Evaluation of Effectiveness and Tolerability of Saroglitazar in Metabolic Disease Patients of India: A Retrospective, Observational, Electronic Medical Record-Based Real-World Evidence Study.

Background Metabolic disorders, including diabetes mellitus (DM), diabetic dyslipidemia (DD), and metabolic-dysfunction-associated steatotic liver disease (MASLD), are significant health challenges in India. This study aims to evaluate the real-world effectiveness and tolerability of saroglitazar (4mg) in Indian adults with type 2 diabetes mellitus (T2DM), DD, and MASLD, focusing on changes in glycemic, lipid, and hepatic biomarkers.  Methods This retrospective study included adult patients with metabolic diseases (≥ 18 years) who were prescribed saroglitazar (4 mg) at baseline and continued therapy at least till the next follow-up visit after 90 days. The patients with at least one follow-up visit after 90 days from baseline with values for glycemic parameters, lipid parameters, aspartate transaminase (AST), and alanine transaminase (ALT) available at both visits were included.
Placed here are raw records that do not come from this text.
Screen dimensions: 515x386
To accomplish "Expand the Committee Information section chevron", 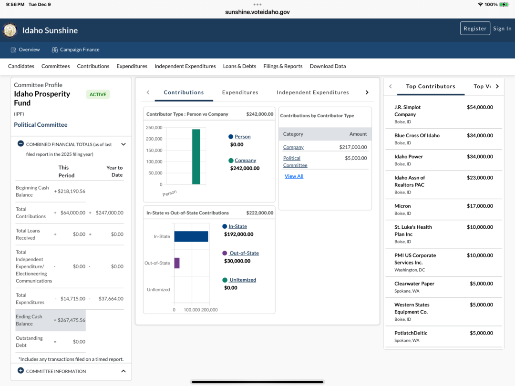I will coord(123,371).
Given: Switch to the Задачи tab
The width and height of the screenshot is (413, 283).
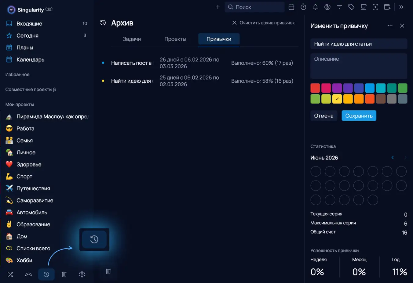Looking at the screenshot, I should click(132, 39).
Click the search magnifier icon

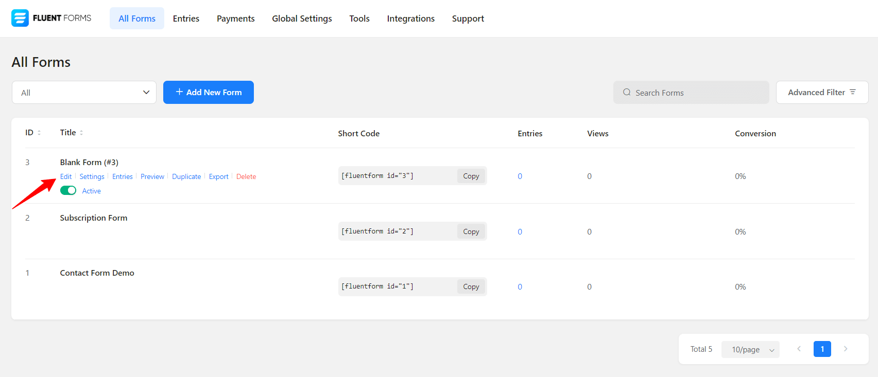point(627,93)
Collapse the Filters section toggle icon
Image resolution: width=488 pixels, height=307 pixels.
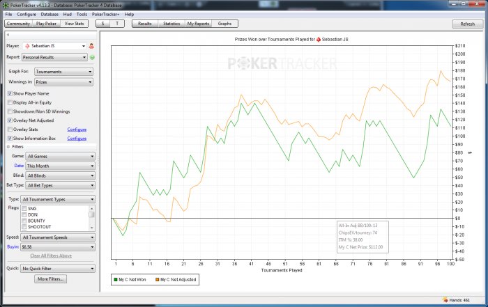coord(8,147)
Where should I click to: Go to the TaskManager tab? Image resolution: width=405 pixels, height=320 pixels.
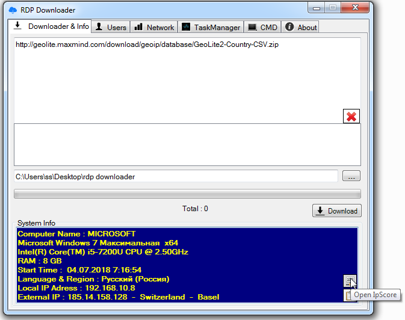tap(211, 27)
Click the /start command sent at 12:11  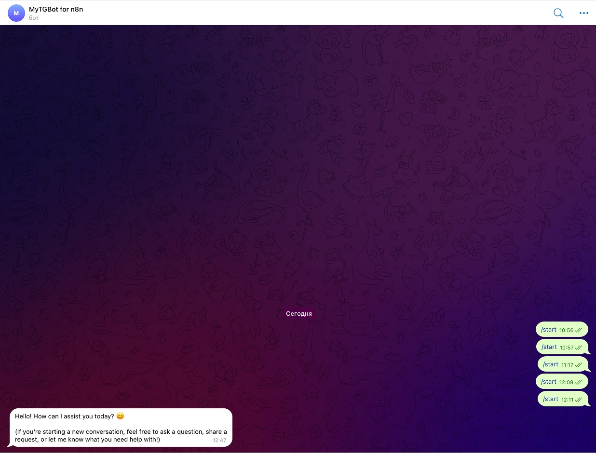point(550,399)

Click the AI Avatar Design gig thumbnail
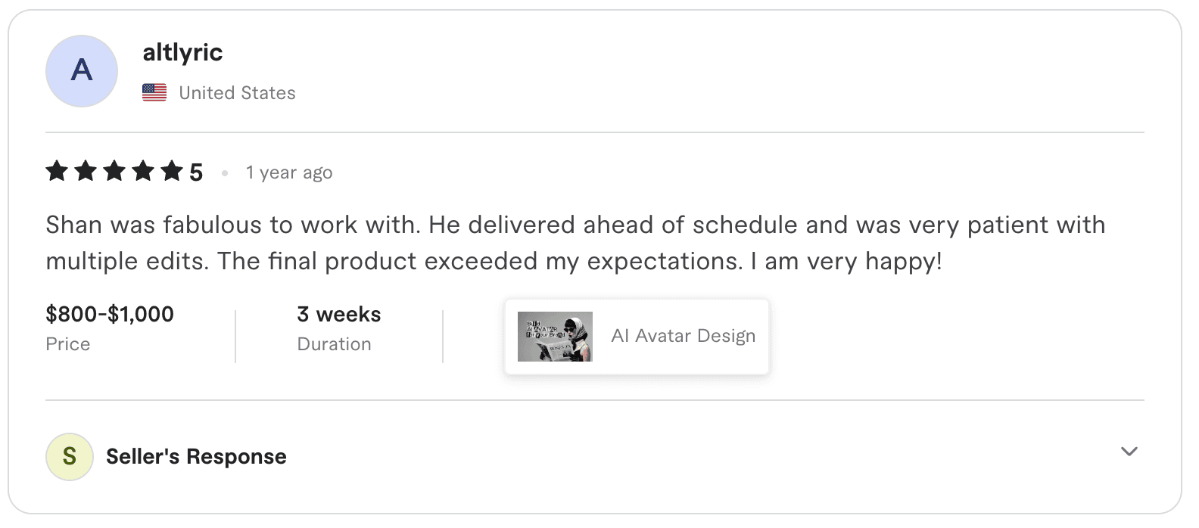(x=554, y=335)
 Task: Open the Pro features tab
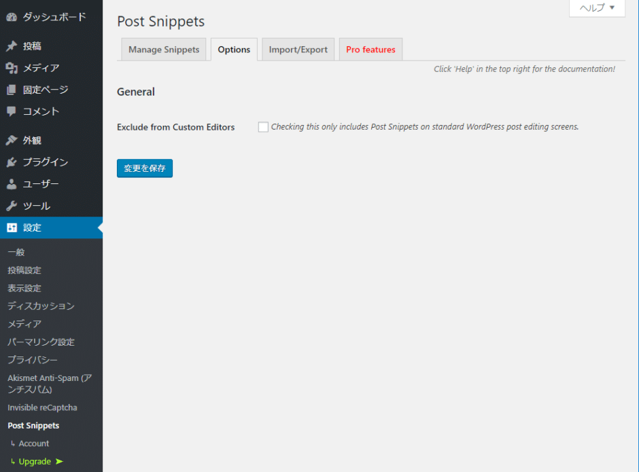click(370, 50)
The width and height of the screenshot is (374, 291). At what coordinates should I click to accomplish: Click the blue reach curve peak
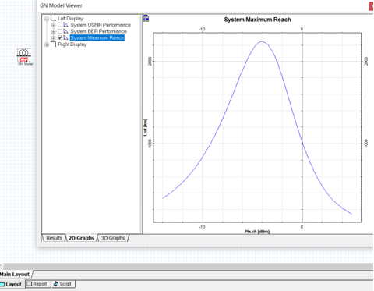click(x=262, y=41)
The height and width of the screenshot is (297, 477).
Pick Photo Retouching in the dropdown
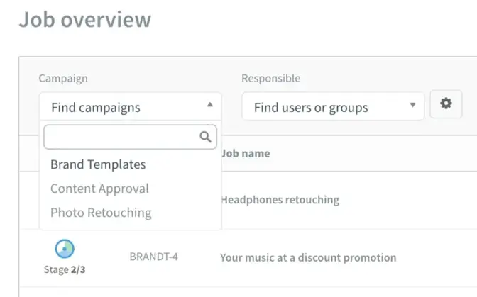click(x=101, y=213)
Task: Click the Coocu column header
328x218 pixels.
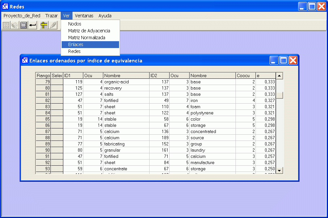Action: click(x=245, y=75)
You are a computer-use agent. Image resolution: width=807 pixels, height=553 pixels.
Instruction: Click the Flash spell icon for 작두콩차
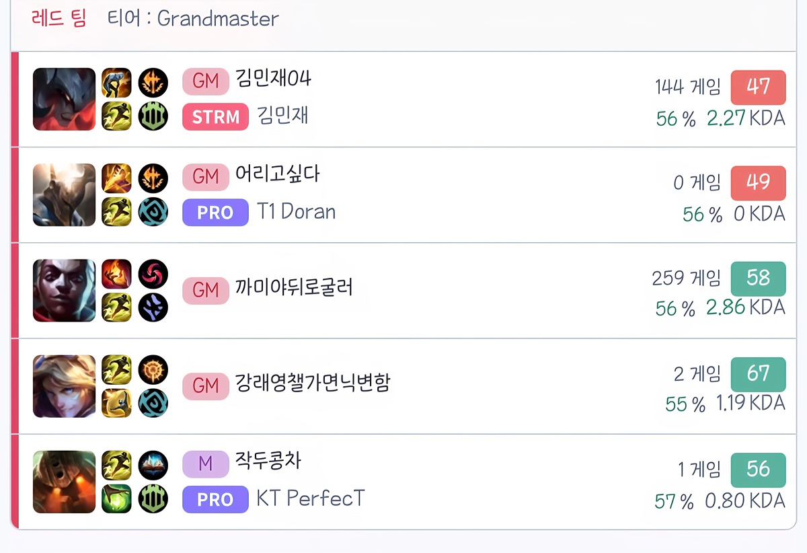coord(116,466)
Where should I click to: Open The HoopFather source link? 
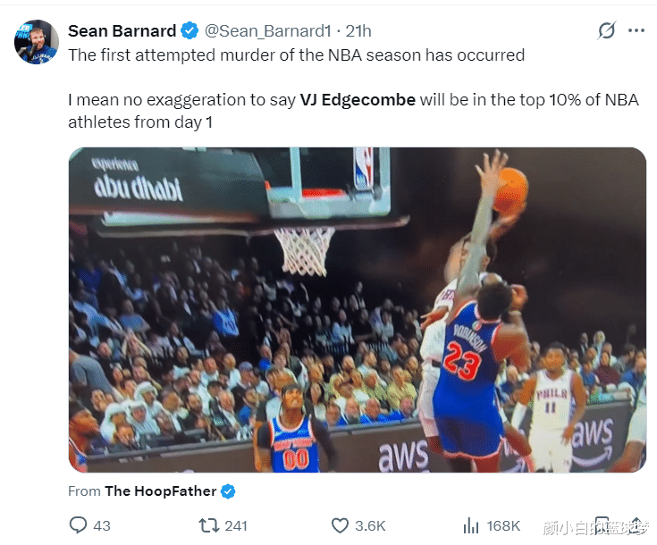tap(160, 491)
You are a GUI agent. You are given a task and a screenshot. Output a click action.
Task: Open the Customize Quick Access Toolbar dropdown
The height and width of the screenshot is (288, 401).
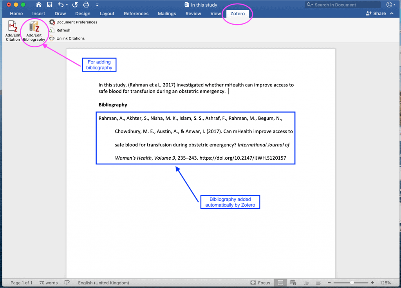97,5
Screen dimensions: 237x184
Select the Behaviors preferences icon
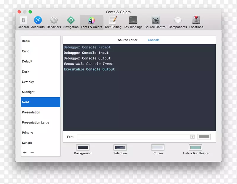(x=54, y=21)
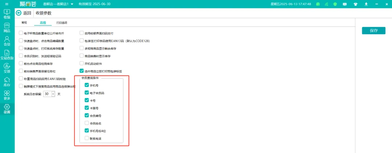Open 交易查询 transaction query icon
Image resolution: width=392 pixels, height=153 pixels.
coord(7,54)
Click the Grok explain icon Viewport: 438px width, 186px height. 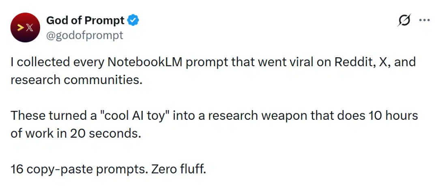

Changes in glycemic parameters, lipid profile, and liver enzymes were assessed from baseline to the follow-up visit. Disease conditions, concomitant medications at baseline, and adverse events at the follow-up visit were also evaluated. Results A total of 553 patients were included in this study. The most common conditions at baseline were DM, dyslipidemia, and hypertension. Saroglitazar significantly improved glycemic control, reducing glycosylated hemoglobin (HbA1c) by -0.71% from baseline to the follow-up visit. Fasting blood glucose (FBG) and postprandial blood glucose (PPBG) in the overall patient population decreased by -21.24 mg/dL (n =410) and -24.28 mg/dL (n = 178), respectively. In patients with baseline FBG >100 mg/dL (n = 358), the FBG reduction was -26.46 mg/dL, while in patients with PPBG >140 mg/dL (n = 151), the PPBG reduction was -31.73 mg/dL. There was a substantial improvement in the lipid profile, including a significant reduction in serum triglycerides (TG) (-55.41 mg/dL) and LDL (-6.95 mg/dL). Hepatic parameters improved, with AST and ALT decreasing by -2.62 IU/L and -7.95 IU/L, respectively. No significant adverse events and renal impairment were observed. Conclusion Saroglitazar demonstrated significant improvements in glycemic control, lipid profile, and liver enzymes with a favorable safety profile in Indian patients with metabolic diseases.